Plants have both basal leaves and leaves attached to the stems that are leathery in texture and somewhat glaucous with smooth, untoothed edges that can sometimes be undulate, the edges waving back and forth. The basal leaves and the lower ones on the stems are usually 3.5–12 cm long, but can reach 15 cm on occasion, but their width is just 0.8–3 cm. They are obovate, oblanceolate, to elliptic in shape with a tapering base and bluntly pointed tip. The stems have three to six pairs of leaves 2–12 cm long and 0.6–2.9 cm wide.
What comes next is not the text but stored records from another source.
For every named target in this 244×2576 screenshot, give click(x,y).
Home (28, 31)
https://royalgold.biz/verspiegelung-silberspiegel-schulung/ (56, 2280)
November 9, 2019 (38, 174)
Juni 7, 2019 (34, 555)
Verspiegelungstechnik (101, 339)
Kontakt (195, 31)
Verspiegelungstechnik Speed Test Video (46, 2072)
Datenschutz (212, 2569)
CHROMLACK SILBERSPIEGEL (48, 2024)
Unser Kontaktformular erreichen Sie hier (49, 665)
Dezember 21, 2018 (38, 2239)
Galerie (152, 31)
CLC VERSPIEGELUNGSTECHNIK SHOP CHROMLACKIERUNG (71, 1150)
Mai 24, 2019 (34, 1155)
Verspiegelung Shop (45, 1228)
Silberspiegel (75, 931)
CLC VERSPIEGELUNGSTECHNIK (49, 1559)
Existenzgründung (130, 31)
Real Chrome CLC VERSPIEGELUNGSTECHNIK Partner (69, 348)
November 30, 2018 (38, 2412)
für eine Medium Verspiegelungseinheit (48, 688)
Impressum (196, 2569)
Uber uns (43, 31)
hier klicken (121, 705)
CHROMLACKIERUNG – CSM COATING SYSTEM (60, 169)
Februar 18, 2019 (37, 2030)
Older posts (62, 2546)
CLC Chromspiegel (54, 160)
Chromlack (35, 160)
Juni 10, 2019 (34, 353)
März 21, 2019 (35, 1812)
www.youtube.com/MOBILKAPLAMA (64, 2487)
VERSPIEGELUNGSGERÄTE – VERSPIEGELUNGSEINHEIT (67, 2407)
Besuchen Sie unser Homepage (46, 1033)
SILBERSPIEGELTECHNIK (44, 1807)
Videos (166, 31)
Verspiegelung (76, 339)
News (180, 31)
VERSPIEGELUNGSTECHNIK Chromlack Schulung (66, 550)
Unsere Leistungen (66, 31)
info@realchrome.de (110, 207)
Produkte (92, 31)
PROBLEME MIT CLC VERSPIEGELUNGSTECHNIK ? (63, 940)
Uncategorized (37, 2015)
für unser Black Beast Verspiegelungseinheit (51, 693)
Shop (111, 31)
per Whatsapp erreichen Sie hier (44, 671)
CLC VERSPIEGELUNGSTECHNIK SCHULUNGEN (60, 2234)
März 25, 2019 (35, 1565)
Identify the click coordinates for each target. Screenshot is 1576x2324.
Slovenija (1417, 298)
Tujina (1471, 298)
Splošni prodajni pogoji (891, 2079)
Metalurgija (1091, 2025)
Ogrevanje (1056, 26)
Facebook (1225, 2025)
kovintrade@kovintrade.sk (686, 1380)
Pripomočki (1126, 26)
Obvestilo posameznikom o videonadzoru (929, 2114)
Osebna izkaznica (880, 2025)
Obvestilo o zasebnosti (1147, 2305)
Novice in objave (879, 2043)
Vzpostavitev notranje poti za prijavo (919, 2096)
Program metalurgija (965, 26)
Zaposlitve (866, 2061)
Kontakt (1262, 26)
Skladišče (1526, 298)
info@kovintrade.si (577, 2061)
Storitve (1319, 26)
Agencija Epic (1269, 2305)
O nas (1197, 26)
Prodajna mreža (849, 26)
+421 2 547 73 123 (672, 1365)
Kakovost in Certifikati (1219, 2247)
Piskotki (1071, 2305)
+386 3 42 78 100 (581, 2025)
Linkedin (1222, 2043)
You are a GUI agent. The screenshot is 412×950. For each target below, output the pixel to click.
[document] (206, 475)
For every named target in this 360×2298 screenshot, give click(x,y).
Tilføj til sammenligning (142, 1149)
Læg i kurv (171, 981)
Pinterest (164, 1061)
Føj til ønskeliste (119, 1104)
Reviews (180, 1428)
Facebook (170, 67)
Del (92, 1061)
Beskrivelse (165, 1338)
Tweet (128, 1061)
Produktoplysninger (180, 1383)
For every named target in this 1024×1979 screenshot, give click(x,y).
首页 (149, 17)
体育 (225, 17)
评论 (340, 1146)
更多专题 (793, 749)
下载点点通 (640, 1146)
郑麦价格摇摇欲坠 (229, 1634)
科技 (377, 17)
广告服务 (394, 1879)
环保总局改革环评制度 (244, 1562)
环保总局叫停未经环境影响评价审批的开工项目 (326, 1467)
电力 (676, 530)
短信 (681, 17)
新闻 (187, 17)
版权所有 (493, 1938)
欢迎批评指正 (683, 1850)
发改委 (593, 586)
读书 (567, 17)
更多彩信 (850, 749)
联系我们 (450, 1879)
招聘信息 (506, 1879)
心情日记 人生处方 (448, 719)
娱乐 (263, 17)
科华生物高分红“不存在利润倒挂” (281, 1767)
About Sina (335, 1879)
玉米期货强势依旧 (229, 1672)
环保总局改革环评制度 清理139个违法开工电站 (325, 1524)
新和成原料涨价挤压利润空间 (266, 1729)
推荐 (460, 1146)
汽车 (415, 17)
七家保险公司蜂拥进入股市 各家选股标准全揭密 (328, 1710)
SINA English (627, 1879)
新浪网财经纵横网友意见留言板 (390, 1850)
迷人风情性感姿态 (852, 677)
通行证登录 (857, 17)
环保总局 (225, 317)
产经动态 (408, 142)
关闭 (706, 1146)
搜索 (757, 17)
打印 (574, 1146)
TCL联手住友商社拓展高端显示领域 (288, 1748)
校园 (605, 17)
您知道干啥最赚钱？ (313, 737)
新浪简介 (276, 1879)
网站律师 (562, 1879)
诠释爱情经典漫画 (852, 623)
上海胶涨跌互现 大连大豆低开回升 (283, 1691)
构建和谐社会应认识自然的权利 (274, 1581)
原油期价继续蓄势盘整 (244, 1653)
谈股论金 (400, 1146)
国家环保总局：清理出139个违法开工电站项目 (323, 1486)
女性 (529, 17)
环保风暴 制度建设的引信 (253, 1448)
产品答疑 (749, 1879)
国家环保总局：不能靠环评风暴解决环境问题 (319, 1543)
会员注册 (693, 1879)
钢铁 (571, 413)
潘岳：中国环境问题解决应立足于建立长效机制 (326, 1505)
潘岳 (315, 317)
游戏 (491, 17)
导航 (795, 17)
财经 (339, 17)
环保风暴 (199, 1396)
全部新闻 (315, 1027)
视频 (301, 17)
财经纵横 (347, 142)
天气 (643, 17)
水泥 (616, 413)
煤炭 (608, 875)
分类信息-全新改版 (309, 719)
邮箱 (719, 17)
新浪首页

The flowers are light purple to blue with prominent red-violet floral guide lines extending into the throat of the blooms. They all point in the same direction away from the stems are usually arranged in five to eight groups, though occasionally an inflorescence will have as many as 17 groups.

The fruit is a capsule that is 8–10 millimeters long and 5–6 mm wide.

==Taxonomy==
Penstemon laevis was scientifically described by Francis W. Pennell in 1920. It is part of the genus Penstemon which is classified in the Plantaginaceae family. The species has no subspecies or botanical synonyms.

===Names===
The meaning of the species name, laevis, is "smooth" in Botanical Latin. Penstemon laevis is known by the common name smooth penstemon.

==Range and habitat==
The smooth penstemon is native to just five or six counties in the Western United States in northern Arizona and southern Utah. In Arizona it grows in Mohave and Coconino counties. Meanwhile the species is found in Washington, Kane, and Garfield counties in Utah according to the Flora of North America. According to the Natural Resources Conservation Service it might also grow in Beaver County, Utah.

It grows on sandy soils in the sagebrush steppe, , pinyon–juniper woodlands, juniper woodlands, and oak–juniper woodland at elevations of 1100 to 2000 m.